Mas não será por ele que eu deixarei de manter vocês atualizados quanto às notícias da ilha. Nem só de Velox vive o computador do malandro (nem do otário, mas o otário, que nem eu, vai nessa) e, que é que vocês estão pensando, lá também deve ter Velox e alguns amigos meus na ilha têm computador, posso pegar uma carona. Como estará a popularidade de Lula na ilha, haverá sinais de que a lua-de-mel se acaba? A inflação, que costuma ser acicatada pelo afluxo de gente no verão, estará abrindo suas horroríficas fauces hiantes de dragão pantafaçudo (hoje eu estou com a macaca, dicionário, dicionário, dia de ginástica), assim deixando o mercado nervosíssimo? Quem vê Itaparica vê o Brasil, como diziam os antigos, e, se o Mercado da ilha ficar nervoso, o problema grassará indômito, tanto algures quanto alhures.

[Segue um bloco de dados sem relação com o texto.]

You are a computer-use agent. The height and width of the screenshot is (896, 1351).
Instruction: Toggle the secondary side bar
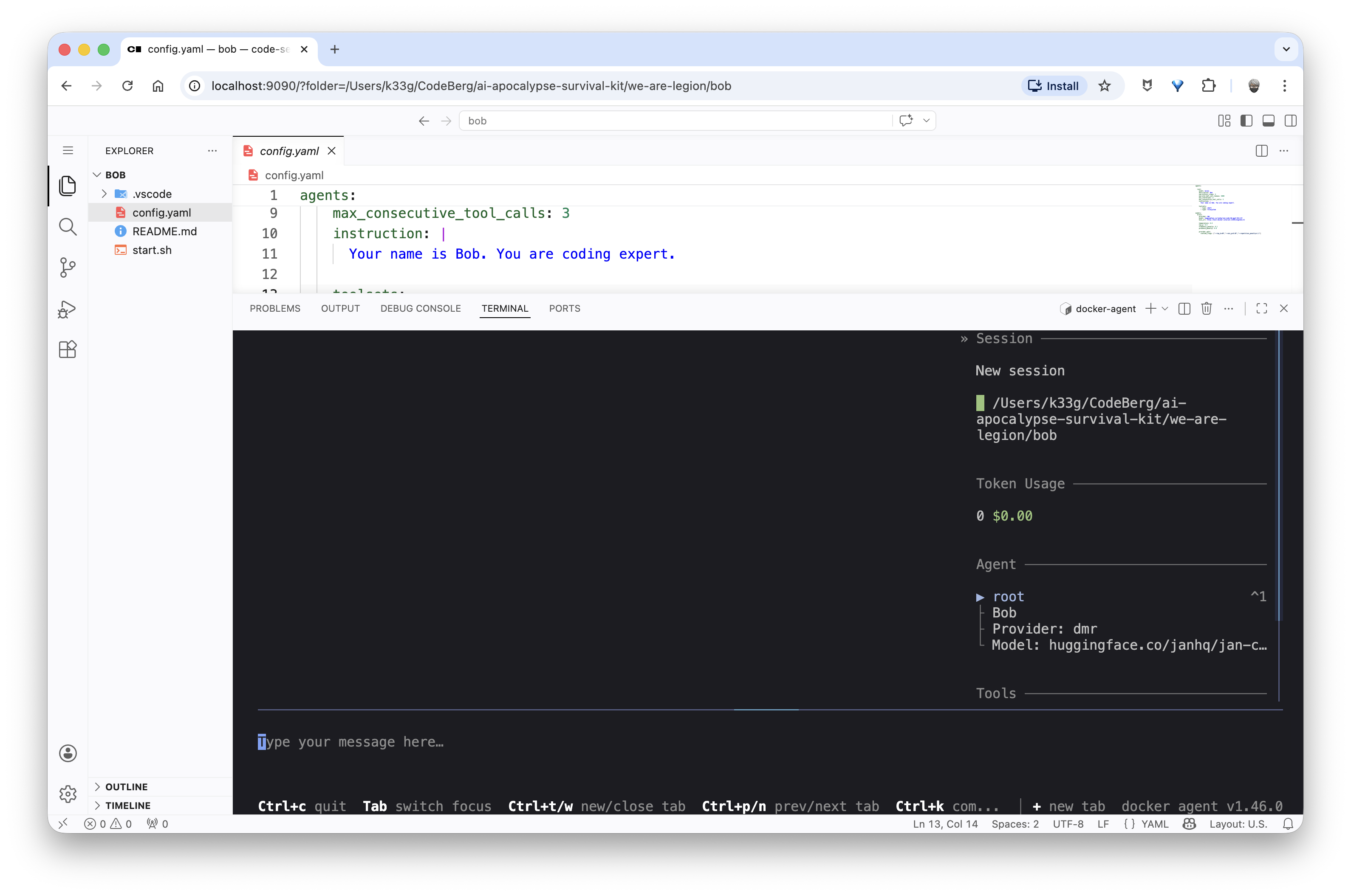(x=1290, y=121)
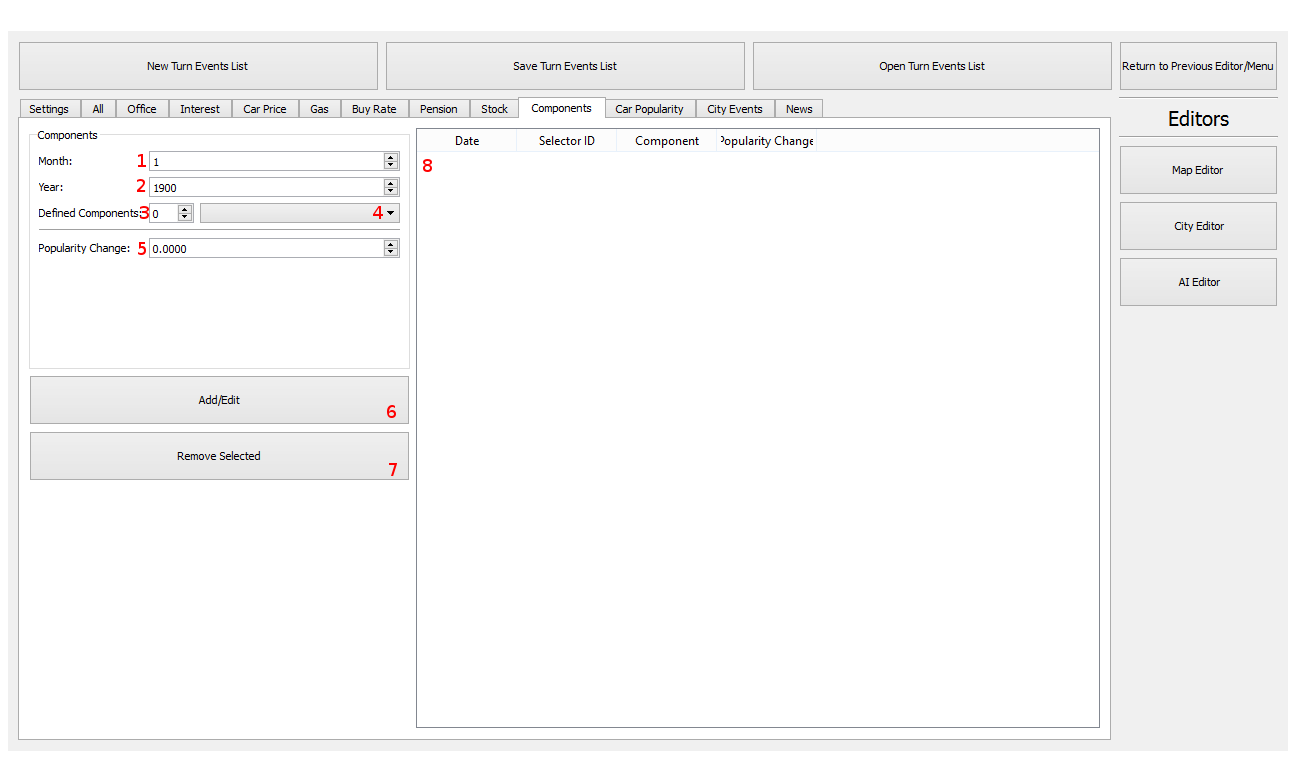Open the Stock tab
Image resolution: width=1296 pixels, height=759 pixels.
coord(494,109)
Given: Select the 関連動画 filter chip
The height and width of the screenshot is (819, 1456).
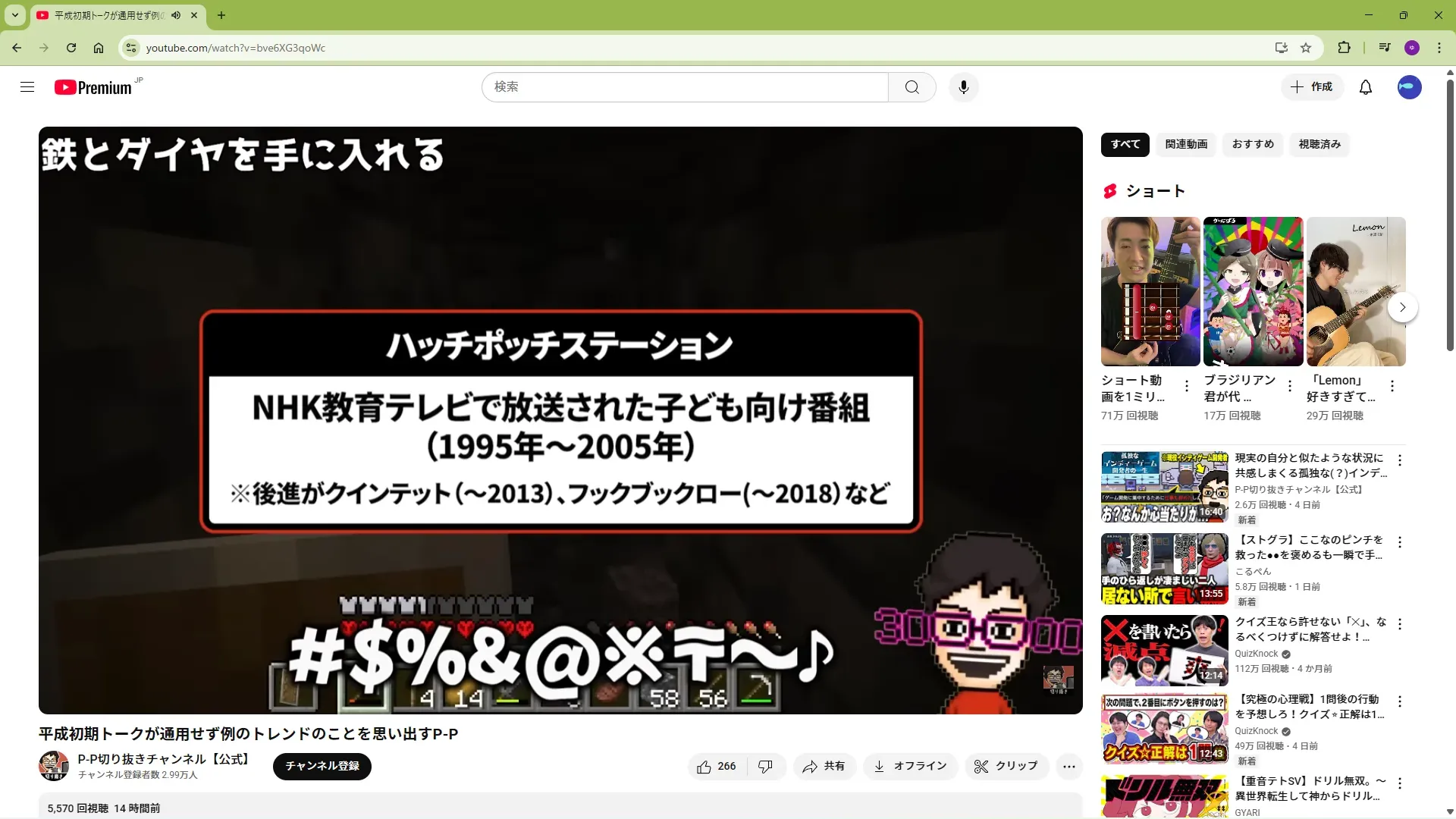Looking at the screenshot, I should click(x=1186, y=144).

Sim, o Mercado Municipal Santa Luzia estará nervoso? Major continua com seu boné e seus robalos-de-pedra? Na verdade, devo defender meu amigo Major da solerte calúnia de que ele vende ubarana, um peixe que só tem espinha, dizendo que é um tal de robalo-de-pedra. Ele nunca faria isso, assim como é vil e mendaz (é isso mesmo, quem manda você não escolher suas leituras) a alegação de acordo com a qual Pretinho tem dois conjuntos de peso para a balança: os de comprar e os de vender. Os de comprar são um pouquinho mais pesados do que o normal, e os de vender mais leves. Assim, ele levaria alguma vantagem, na compra do peixe na mão do pescador e na venda ao freguês. Eu até entenderia isso, cada um se defende como pode neste mundo de meu Deus e roubar no peso e em outras coisas não devia ser privilégio das grandes indústrias e organizações. Mas Pretinho não faz isso, assim como mente aquele que diz que Güeba vende camarão na panela a fim de que ele não perca a água e fique mais pesado, tudo mentira. Mas uma coisa é a verdade e outra é o que pensam e falam os maledicentes.
É na convicção de que mereço a confiança de meus incontáveis leitores (ninguém sabe se é um, se são dois ou são três, varia muito de domingo a domingo) que prometo passar-lhes toda a verdade sobre os sucessos mais recentes aqui na ilha. Não ficarei, como todo mundo, sem fazer nada em janeiro. Se bem que mande a honestidade reconhecer que não sei se isto é uma promessa ou uma ameaça.
Esta crônica foi publicada pelo jornal O Globo em 12/01/2003.